Es conocido en todo el mundo que el viernes santo es el día en que se conmemora la muerte de Jesús, es un día de duelo, de luto. Es uno de los días feriados de México por lo que los mexicanos no van a trabajar. Muchos por supuesto van a los templos, realizan el ayuno y la abstinencia, típicas de ese día, mientras otros se destinan a celebrar el día festivo.

En México, la mayoría de las iglesias realizan representaciones de la Pasión de Cristo, en estas se simboliza el padecimiento, el interrogatorio de Herodes, la flagelación, la coronación de espinas y el momento final: la crucifixión. Es como si cada viernes santo se rememorara la muerte del Mesías y con ello se recuerda su misión en la tierra y el agradecimiento que los hombres deben tenerle.

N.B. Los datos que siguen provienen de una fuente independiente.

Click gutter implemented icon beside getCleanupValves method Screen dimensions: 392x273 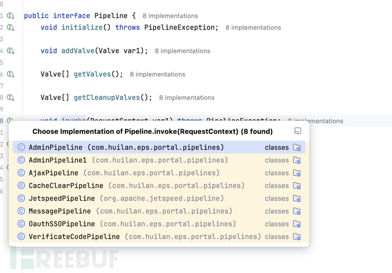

La iglesia católica en México realiza también otras actividades en ese día especial, de amor y renovación de fe, entre estas actividades, muchas preñadas de la solemnidad propia de un día de duelo se encuentra la Procesión del Silencio, el Sermón del Pésame y la Adoración de la Cruz, en todas se demuestra la devoción, el conocimiento de la obra y vida de Jesús y el deseo de redención de los creyentes.

Se realizan lecturas, meditación, se celebra la eucaristía de la Pasión de Cristo, el pésame a la Santísima Virgen María y finalmente la procesión del Silencio.

Este es uno de los días feriados en México, es por ello que muchos de los no creyentes aprovechan para quedarse en casa, los que tiene algún tipo de fe religiosa, rezan, o realizan algún tipo de ritual relacionado, los que no, simplemente se dedican a cosas pendientes, se reúnen con la familia o amigos. En todos los casos, incluso en aquellos en los que la fe no es la motivación para este día, los mexicanos acuden al respeto y al silencio en este día especial, porque a pesar de no ser asiduos religiosos, son personas de bien, que quieren lo mejor para su Patria, sus familias y para sí.